– Nie sposób ich nie lubić. Praca nad nimi polega na pieszczeniu, głaskaniu, urabianiu papieru. Pojawia się wtedy pewnego rodzaju czułość – opowiada o tworzeniu lalek Mirosława Truchta-Nowicka. Wystawa lalek „Przydrożne przenośnie – od słowa na papierze do przenośni z papieru„, inspirowana życiem i twórczością Czesława Miłosza, wpisuje się w obchody roku poety, a w naszym mieście pojawiła się w ramach 9. Dni Książki.
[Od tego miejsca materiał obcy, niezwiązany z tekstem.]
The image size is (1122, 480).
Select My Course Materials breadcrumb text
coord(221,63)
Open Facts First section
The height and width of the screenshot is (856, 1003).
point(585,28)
– Malarstwo w dużym stopniu pełni rolę inspiracji, ale nie tylko. Miłosz upatrywał w nim narzędzia, sposobu, za pomocą którego można przedstawić świat – mówiła podczas wykładu wstępnego pt. „Czesław Miłosz a sztuki piękne” prof. AJD Agnieszka Czajkowska, literaturoznawca i historyk literatury XIX i XX wieku.
W przypadku tej wystawy inspiracją była literatura, ale nie zawsze tak jest.
– Często to, co dzieje się w moim życiu, co mnie otacza i z czym się w danym okresie spotykam, niesie temat do pracy – opowiada autorka wystawy. Wsród zainteresowań artystki są również malarstwo i rysunek oraz książka, która była inspiracją do serii moliki. Dużymi kolekcjami są też te, które odnoszą się do tradycji japońskiej lub kultury hiszpańskiej. Każdy cykl niesie specyficzną formę lalek. – Chodzi o kontakt, o spotkanie, o to, by nawiązać więź z lalką, by ona do nas – używając przenośni – przemówiła i poruszyła nas. Dlatego często różni odbiorcy widzą w tych postaciach coś innego – opowiada artystka.
Wystawę można oglądać w Ratuszu do września.